Je n'ai pas toujours été très convaincue par la présentation systématique des théories sur la douleur. Pas de quoi se réveiller la nuit en gueulant Eurêka, sauf si ça bégaie et qu'on a la gastro. La partie la plus intéressante concerne les spécificités de
la douleur d'aimer. L'amour, ça semble con et inexplicable mais dans ce bouquin, Juan propose une illustration dynamique et poétique du phénomène :
« L'être de notre amour […] joue le rôle d'objet insatisfaisant de mon désir et, par là même, de pôle organisateur de ce désir. Comme si le trou de l'insatisfaction au-dedans était occupé par l'autre élu au-dehors ; comme si le manque était finalement une place vacante successivement occupée par les rares êtres ou choses extérieurs que nous tenons pour irremplaçables et dont nous aurions à faire le deuil s'ils étaient amenés à disparaître. […]
Notre partenaire, l'être de notre amour, nous insatisfait parce que, tout en excitant notre désir, il ne peut pas et –à la limite, en aurait-il les moyens ?- il ne veut pas nous satisfaire pleinement. Etant humain il ne peut pas, et étant névrosé il ne veut pas. C'est-à-dire qu'il est à la fois l'excitant de mon désir et l'objet qui ne le satisfait que partiellement. […] Ainsi garantit-il cette insatisfaction qui m'est nécessaire pour vivre et recentre-t-il mon désir. »
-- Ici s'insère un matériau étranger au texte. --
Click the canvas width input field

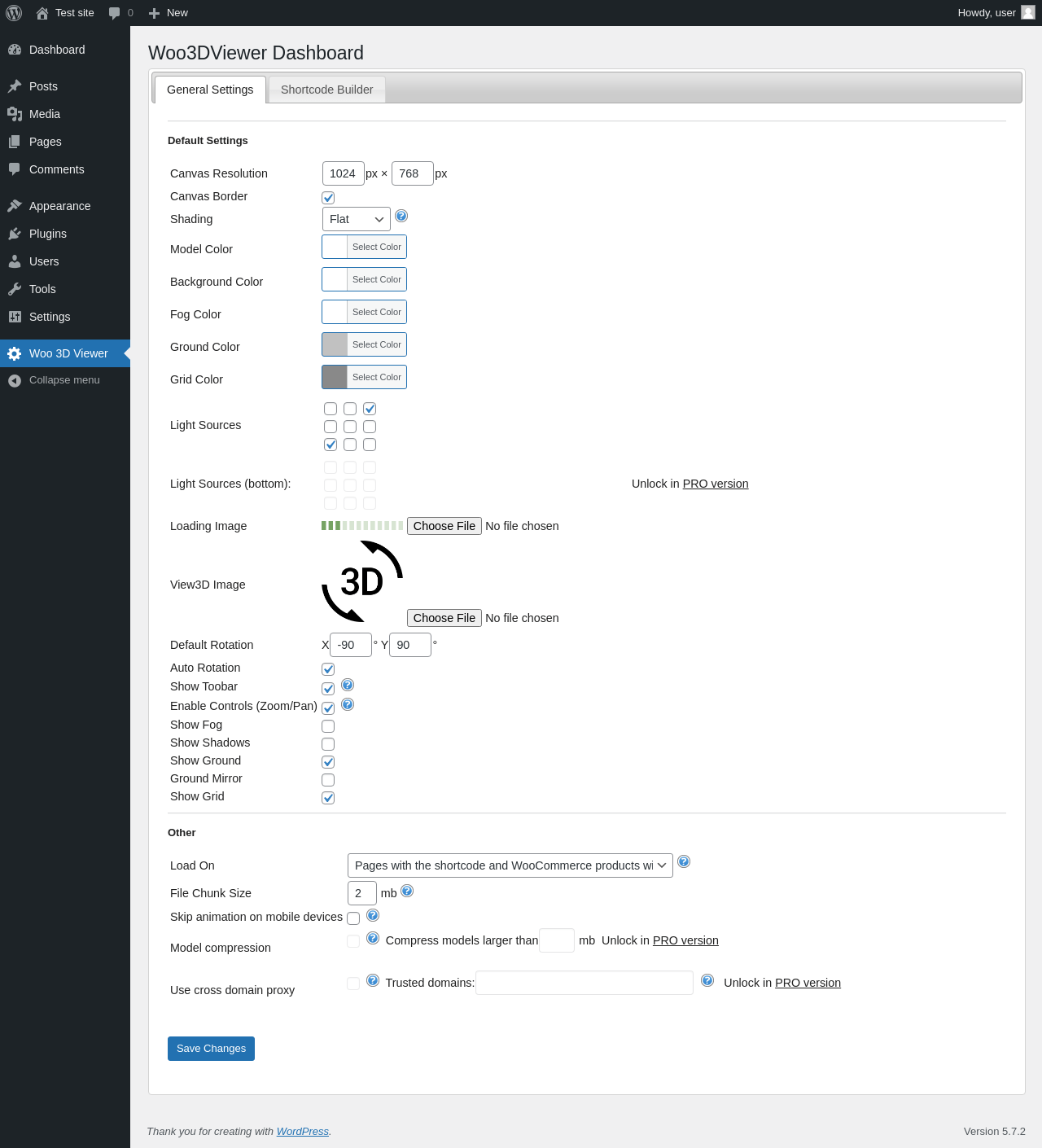pos(343,173)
« La présence symbolique de l'autre dans notre inconscient est un rythme, un accord harmonieux entre son pouvoir excitant et ma réponse, entre son rôle d'objet et l'insatisfaction que je ressens. Si je tiens l'élu pour irremplaçable, c'est parce que mon désir s'est progressivement modelé aux sinuosités du flux vibrant de son propre désir. […] Ainsi la cadence de son désir s'harmonise-t-elle avec ma propre cadence, et chacune des variations de sa tension répond-elle en écho à chacune des miennes. […] Cependant, s'il est vrai que les échanges érogènes peuvent être harmonieux, les satisfactions qui en résultent restent pour chacun des partenaires des satisfactions toujours singulières, partielles et discordantes. Nos échanges s'accordent, mais nos satisfactions discordent. Elles discordent parce qu'elles sont obtenues lors de moments différents et à des intensités inégales. Il y a un accord dans l'excitation et des dysharmonies dans la satisfaction. »
Voilà, démerdez-vous avec ça, on peut pas tout lire à votre place (c'est mon côté névrosée obsessionnelle).